Thinner, or reducer (same thing just different names) in solvent paint has a single function and that is to enable the paint to be transported, by the spray gun, to the panel and then to assist the paint to lay down flat. After that it's no longer needed and, ideally, should evaporate away as quickly as possible, allowing the paint to cure/dry as necessary.

There is no question that using the correct reducer (or thinner) will help achieve better results. That said, at some stages in the painting process reducers can be interchanged. Experienced painters generally know which - for example I wouldn't even try to use a 1K reducer in 2K clear, but using a 2K reducer in acrylic colour or clear can actually be better than even the premium 1K reducer and using a 1K reducer in 2K primer can be done so long as some consideration is given to ambient temperatures.

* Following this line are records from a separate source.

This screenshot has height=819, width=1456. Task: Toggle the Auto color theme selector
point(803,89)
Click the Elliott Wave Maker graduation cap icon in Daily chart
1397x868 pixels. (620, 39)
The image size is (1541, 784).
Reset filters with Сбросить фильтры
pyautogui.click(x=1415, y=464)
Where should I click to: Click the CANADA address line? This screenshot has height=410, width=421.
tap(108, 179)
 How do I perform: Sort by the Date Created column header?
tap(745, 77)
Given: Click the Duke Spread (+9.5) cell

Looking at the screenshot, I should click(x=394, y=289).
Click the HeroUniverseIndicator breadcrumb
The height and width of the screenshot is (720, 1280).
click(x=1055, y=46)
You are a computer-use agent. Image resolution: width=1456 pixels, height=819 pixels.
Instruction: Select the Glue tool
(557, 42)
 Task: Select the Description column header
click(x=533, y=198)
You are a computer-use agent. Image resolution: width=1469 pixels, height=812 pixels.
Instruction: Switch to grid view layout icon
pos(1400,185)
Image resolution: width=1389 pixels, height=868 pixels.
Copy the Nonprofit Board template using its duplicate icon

In the situation outlined in this thread, however, the reducer is not the major contributor to the problem. Looking at the photo the "wrinkling" (we call it frying up) is generally across the panel, more severe in some spots. This tells me that we have a problem with the reducer in the top coat attacking the substrate. Now this can happen in rings around repair areas where a (usually 2K, not 1K) primer has been exposed in the feathering process, but when it happens in large areas it's almost always because the substrate is not properly cured. It also happens when 2K paints that do not use isocyanate are used, but that isn't the case here. What also contributes to fry ups is applying the next coat too wet or too thick, a problem compounded by low temperatures where the thinner doesn't evaporate quickly enough and the ever occurring issue with inexperienced painters thinking that more is better.

DarrelK identified this correctly, noting that the temperatures were way too low to allow curing to complete, maybe even to properly initialise.

Ideally that panel needs to be baked at 60C for an hour or so but OP probably doesn't have those facilities so it needs to be at a temperature of around 25C for at least 24 hours, preferably 2-3 days. In the sun would be best so that the warmth can penetrate and initiate the curing process down deep. Then sand and respray in temperatures not less than 20C.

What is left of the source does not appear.